● **Provided data**
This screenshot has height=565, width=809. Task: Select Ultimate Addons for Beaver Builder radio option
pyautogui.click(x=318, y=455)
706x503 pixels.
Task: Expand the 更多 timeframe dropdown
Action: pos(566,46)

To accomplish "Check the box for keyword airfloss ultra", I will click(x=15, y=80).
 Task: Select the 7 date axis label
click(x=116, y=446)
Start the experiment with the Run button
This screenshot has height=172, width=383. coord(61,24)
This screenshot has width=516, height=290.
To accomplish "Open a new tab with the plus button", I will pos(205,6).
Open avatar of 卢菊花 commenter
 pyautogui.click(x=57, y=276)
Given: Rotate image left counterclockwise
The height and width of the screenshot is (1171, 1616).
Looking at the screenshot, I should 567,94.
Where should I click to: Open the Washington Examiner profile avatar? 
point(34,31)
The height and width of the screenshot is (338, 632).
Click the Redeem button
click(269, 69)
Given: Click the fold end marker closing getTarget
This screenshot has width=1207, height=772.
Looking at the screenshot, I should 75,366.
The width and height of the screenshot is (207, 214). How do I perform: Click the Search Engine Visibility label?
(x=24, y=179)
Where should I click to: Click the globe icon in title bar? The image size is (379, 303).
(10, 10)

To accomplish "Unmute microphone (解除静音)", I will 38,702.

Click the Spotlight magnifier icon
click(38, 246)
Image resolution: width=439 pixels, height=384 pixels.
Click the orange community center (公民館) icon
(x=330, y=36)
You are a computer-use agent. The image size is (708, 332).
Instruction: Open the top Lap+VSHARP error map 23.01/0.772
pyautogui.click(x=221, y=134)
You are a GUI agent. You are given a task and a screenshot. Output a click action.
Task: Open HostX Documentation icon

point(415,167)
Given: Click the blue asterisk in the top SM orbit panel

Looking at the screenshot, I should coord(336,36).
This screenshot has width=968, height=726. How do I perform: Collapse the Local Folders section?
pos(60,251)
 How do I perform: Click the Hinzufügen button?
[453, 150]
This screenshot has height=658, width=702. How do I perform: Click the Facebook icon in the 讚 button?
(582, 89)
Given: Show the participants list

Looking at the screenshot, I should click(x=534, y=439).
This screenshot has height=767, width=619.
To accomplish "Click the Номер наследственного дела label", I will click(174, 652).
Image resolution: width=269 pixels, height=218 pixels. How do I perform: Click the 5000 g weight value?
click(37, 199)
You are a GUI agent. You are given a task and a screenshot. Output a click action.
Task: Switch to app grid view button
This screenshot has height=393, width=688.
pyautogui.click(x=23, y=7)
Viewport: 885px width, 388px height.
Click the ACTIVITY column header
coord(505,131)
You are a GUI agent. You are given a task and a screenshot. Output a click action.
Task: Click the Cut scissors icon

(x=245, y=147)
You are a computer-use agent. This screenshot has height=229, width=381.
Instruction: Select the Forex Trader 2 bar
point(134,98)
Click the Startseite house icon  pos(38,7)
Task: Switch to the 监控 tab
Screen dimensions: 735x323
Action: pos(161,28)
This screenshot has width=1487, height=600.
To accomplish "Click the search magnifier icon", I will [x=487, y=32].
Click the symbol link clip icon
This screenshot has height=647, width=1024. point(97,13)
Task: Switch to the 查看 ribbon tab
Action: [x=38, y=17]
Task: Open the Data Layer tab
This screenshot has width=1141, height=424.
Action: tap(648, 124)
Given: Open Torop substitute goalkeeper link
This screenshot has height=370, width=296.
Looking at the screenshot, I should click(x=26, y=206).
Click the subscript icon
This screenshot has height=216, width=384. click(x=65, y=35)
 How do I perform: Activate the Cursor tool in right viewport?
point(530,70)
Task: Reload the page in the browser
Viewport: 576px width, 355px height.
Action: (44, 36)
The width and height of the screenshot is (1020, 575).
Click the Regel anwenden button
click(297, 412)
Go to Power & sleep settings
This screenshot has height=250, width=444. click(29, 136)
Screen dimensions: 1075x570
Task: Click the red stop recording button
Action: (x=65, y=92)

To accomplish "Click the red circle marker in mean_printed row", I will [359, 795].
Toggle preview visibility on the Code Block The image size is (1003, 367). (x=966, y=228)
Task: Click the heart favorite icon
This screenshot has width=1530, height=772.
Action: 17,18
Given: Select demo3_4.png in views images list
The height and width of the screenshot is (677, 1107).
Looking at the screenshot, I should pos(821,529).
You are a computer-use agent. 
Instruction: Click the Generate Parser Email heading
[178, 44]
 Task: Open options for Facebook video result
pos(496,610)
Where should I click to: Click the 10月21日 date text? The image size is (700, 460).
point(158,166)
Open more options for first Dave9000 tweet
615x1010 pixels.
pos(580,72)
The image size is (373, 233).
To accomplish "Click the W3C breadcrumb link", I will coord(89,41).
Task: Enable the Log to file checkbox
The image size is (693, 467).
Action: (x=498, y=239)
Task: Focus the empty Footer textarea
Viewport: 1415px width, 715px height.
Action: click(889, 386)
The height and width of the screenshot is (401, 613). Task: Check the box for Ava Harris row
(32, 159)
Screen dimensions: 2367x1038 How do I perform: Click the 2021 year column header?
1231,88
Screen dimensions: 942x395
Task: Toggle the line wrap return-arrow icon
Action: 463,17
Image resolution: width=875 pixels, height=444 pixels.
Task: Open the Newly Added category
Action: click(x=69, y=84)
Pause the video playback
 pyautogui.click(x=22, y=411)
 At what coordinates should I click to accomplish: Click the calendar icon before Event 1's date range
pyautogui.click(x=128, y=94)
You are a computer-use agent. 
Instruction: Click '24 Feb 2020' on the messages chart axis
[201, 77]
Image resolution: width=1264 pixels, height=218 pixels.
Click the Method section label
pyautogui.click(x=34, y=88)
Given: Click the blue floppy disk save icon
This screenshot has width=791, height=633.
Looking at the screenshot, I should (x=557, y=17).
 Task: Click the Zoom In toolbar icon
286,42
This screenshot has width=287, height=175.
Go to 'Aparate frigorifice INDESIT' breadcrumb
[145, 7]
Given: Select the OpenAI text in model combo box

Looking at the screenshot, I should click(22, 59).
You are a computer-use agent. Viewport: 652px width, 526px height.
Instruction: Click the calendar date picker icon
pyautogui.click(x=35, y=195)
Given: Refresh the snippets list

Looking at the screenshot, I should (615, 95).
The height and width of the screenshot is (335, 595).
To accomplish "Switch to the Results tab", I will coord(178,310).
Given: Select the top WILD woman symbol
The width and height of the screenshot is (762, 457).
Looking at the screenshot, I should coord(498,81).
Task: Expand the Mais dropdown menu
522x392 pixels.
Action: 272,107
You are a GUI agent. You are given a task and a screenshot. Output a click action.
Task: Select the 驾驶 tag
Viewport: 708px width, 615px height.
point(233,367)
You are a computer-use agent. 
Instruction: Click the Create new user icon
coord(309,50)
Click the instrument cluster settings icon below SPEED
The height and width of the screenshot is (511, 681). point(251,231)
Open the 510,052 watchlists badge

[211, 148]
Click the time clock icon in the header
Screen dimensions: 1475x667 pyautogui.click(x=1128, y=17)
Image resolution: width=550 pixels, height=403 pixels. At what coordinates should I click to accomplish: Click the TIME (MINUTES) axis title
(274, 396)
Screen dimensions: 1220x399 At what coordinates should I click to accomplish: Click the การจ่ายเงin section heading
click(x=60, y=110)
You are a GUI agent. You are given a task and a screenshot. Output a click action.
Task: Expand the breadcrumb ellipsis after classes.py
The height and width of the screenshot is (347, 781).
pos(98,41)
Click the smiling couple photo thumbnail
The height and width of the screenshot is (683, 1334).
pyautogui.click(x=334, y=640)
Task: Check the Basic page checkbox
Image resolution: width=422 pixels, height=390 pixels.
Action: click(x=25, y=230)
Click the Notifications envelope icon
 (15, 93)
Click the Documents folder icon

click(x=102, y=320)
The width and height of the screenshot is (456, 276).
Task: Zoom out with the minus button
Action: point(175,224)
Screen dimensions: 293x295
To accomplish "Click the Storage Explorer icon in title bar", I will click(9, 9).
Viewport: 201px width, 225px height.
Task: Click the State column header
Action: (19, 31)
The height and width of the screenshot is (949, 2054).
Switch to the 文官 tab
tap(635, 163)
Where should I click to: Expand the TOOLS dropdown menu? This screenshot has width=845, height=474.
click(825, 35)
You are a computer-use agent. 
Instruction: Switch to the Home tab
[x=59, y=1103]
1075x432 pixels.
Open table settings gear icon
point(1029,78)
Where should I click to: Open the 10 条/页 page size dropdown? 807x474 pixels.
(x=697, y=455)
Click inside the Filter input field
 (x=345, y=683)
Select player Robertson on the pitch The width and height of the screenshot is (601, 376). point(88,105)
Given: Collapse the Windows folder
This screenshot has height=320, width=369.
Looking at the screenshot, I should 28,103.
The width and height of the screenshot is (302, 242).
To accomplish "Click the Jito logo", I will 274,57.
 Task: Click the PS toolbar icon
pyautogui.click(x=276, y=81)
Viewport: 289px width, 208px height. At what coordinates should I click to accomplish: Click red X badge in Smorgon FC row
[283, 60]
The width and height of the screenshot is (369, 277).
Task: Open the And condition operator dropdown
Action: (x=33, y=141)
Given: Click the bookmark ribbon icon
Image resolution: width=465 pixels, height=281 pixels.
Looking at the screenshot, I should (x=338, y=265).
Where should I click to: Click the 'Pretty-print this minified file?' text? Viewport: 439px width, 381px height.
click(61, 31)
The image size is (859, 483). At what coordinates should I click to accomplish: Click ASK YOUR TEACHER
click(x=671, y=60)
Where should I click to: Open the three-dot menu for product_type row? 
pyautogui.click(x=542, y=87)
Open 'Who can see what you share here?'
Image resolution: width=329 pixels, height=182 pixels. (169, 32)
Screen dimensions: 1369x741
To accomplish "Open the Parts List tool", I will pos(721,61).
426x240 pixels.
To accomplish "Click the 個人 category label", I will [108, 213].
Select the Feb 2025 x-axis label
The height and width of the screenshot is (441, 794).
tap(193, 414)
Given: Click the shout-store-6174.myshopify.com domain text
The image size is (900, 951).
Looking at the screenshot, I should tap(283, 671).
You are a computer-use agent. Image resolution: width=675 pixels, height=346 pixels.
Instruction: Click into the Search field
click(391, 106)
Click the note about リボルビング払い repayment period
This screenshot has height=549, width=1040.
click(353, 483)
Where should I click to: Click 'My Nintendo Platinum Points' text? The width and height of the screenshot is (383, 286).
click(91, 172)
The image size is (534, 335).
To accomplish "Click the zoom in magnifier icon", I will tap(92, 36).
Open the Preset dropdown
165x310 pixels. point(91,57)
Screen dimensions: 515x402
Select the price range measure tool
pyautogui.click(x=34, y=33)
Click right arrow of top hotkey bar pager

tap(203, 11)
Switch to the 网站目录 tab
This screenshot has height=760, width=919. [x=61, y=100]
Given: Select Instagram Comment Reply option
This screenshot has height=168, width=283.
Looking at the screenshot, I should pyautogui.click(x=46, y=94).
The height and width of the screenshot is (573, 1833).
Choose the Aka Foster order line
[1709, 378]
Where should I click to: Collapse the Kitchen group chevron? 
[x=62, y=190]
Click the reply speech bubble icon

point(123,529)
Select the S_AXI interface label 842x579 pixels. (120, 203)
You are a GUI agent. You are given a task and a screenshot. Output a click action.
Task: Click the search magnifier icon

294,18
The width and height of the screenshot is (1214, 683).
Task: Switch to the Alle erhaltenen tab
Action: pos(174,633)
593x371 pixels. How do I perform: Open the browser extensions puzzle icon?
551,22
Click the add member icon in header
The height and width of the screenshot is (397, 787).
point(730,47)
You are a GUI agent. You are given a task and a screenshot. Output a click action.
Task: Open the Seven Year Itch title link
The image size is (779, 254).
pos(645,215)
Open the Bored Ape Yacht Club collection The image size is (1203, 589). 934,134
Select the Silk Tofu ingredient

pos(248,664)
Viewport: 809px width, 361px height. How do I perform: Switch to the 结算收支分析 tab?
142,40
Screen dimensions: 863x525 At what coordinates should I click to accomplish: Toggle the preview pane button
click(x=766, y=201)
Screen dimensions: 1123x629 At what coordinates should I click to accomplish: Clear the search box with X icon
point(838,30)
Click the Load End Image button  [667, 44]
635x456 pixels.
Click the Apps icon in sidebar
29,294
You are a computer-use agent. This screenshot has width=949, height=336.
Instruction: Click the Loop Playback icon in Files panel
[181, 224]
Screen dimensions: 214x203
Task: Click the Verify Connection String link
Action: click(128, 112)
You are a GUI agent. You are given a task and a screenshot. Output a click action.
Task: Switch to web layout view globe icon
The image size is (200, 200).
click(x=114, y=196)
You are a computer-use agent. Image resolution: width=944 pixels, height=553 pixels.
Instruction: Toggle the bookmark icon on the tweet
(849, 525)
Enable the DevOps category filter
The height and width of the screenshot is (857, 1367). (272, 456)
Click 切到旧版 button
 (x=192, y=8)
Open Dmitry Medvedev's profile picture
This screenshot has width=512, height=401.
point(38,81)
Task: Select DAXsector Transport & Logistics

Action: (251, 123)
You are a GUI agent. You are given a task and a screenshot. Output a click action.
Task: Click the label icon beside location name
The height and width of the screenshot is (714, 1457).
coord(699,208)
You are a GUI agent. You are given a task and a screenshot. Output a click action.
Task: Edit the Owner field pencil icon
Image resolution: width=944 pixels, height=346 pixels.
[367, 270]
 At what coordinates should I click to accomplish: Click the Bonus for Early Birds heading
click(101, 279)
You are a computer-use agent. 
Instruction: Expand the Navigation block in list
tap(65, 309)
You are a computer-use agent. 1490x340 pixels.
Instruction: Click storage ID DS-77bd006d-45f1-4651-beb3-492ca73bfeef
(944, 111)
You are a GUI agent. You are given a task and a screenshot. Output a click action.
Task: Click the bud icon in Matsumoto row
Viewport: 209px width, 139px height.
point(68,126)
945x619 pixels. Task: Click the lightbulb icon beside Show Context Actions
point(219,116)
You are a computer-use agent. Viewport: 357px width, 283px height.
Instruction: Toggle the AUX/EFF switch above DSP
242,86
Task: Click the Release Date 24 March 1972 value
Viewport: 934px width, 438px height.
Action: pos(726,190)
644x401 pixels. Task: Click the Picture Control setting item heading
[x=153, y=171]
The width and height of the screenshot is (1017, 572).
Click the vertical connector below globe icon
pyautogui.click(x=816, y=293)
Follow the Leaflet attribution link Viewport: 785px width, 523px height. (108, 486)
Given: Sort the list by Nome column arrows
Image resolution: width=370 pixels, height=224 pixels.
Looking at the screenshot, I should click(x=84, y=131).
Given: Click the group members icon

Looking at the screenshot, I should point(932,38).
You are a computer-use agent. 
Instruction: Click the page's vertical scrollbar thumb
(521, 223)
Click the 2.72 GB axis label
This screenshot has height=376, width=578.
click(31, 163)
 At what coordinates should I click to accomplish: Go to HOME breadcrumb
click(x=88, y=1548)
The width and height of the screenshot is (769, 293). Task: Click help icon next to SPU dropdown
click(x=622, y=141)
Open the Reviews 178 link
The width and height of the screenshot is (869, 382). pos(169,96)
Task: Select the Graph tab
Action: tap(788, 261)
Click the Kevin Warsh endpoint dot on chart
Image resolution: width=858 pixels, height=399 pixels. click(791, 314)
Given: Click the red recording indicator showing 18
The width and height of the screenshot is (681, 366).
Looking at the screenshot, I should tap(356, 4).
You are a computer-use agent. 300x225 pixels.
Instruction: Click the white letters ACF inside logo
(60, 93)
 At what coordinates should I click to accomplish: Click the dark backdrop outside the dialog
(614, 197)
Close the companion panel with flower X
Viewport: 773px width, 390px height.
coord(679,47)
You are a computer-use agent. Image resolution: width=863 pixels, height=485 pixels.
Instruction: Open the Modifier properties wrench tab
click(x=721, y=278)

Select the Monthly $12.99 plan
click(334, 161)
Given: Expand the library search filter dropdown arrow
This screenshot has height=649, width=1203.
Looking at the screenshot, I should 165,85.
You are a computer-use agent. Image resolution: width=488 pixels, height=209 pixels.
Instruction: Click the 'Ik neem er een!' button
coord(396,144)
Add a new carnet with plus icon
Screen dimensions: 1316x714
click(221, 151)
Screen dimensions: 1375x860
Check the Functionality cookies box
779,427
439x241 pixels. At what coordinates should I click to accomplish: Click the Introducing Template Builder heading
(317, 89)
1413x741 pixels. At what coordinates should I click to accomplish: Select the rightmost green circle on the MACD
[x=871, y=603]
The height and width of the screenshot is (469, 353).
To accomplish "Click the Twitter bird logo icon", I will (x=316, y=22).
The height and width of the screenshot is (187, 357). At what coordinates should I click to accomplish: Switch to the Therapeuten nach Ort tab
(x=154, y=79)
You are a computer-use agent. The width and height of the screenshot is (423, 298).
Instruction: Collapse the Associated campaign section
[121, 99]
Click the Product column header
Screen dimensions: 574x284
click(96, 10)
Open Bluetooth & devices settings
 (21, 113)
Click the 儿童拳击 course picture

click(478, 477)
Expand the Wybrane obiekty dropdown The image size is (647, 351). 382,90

● **What is needed**
Your answer should consist of the lines from the material that contain "marker".

● **Answer space**
Given: Click the fold end marker closing getTarget
To accomplish "Click the red circle marker in mean_printed row", I will [359, 795].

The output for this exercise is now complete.